Type 1 Helper T Cells and FoxP3-positive T Cells in HIV–Tuberculosis-associated Immune Reconstitution Inflammatory Syndrome

Abstract
Rationale: Tuberculosis-associated immune reconstitution inflammatory syndrome (TB–IRIS) induced by combination antiretroviral therapy (cART) has been attributed to dysregulated expansion of tuberculin PPD–specific IFN-γ–secreting CD4+ T cells. Objectives: To investigate the role of type 1 helper T cell expansions and regulatory T cells in HIV–TB IRIS. Methods: Longitudinal and cross-sectional studies of Mycobacterium tuberculosis–specific IFN-γ enzyme-linked immunospot responses and flow cytometric analysis of blood cells from a total of 129 adults with HIV-1–associated tuberculosis, 98 of whom were prescribed cART. Measurements and Main Results: In cross-sectional analysis the frequency of IFN-γ–secreting T cells recognizing early secretory antigenic target (ESAT)-6, α-crystallins 1 and 2, and PPD of M. tuberculosis was higher in patients with TB–IRIS than in similar patients treated for both HIV-1 and tuberculosis who did not develop IRIS (non-IRIS; P ≤ 0.03).

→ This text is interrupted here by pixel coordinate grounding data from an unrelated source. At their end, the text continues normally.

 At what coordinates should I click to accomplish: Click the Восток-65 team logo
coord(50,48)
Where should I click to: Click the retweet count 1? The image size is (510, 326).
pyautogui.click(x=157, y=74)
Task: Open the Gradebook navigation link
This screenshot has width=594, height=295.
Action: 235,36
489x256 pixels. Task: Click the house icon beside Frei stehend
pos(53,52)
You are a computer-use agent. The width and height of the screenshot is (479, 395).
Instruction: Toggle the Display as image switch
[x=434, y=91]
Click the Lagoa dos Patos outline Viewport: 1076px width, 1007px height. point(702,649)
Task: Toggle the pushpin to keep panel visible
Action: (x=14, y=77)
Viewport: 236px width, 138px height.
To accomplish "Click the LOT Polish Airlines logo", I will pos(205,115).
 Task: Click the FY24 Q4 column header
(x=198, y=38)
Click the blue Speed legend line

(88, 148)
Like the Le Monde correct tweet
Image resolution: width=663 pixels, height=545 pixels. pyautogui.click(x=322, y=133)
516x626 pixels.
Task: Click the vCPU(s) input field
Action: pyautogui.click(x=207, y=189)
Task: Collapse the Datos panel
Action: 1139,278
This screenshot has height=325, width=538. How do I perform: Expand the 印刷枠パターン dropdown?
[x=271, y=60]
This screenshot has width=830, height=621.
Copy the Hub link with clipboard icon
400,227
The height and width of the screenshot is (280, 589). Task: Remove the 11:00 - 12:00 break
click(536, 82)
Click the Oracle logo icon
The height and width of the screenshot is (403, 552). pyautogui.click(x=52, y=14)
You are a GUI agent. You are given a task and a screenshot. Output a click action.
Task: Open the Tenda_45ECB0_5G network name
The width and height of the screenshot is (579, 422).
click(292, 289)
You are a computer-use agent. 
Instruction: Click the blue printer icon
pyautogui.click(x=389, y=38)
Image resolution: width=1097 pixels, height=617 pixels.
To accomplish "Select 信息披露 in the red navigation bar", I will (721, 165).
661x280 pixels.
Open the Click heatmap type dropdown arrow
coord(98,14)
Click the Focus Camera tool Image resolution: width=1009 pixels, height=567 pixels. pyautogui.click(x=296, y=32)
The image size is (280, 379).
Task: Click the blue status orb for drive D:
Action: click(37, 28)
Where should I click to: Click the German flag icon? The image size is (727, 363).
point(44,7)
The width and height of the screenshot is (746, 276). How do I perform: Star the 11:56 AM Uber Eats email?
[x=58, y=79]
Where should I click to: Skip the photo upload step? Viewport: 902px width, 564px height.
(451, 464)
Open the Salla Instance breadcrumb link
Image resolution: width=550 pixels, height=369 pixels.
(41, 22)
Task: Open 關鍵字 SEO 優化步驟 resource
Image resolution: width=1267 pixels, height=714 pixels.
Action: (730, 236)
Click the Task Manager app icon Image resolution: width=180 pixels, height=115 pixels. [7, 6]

The biggest difference was in the recognition of α-crystallin molecules: peptide mapping indicated a polyclonal response. Flow cytometric analysis indicated equal proportions of CD4+ and CD8+ cells positive for activation markers HLA-DR and CD71 in both patients with TB–IRIS and non-IRIS patients. The percentage of CD4+ cells positive for FoxP3 (Forkhead box P3) was low in both groups (TB–IRIS, 5.3 ± 4.5; non-IRIS, 2.46 ± 2.46; P = 0.13). Eight weeks of longitudinal analysis of patients with tuberculosis who were starting cART showed dynamic changes in antigen-specific IFN-γ–secreting T cells in both the TB–IRIS and non-IRIS groups: the only significant trend was an increased response to PPD in the TB–IRIS group (P = 0.041). Conclusions: There is an association between helper T-cell type 1 expansions and TB–IRIS, but the occurrence of similar expansions in non-IRIS brings into question whether these are causal. The defect in immune regulation responsible for TB–IRIS remains to be fully elucidated.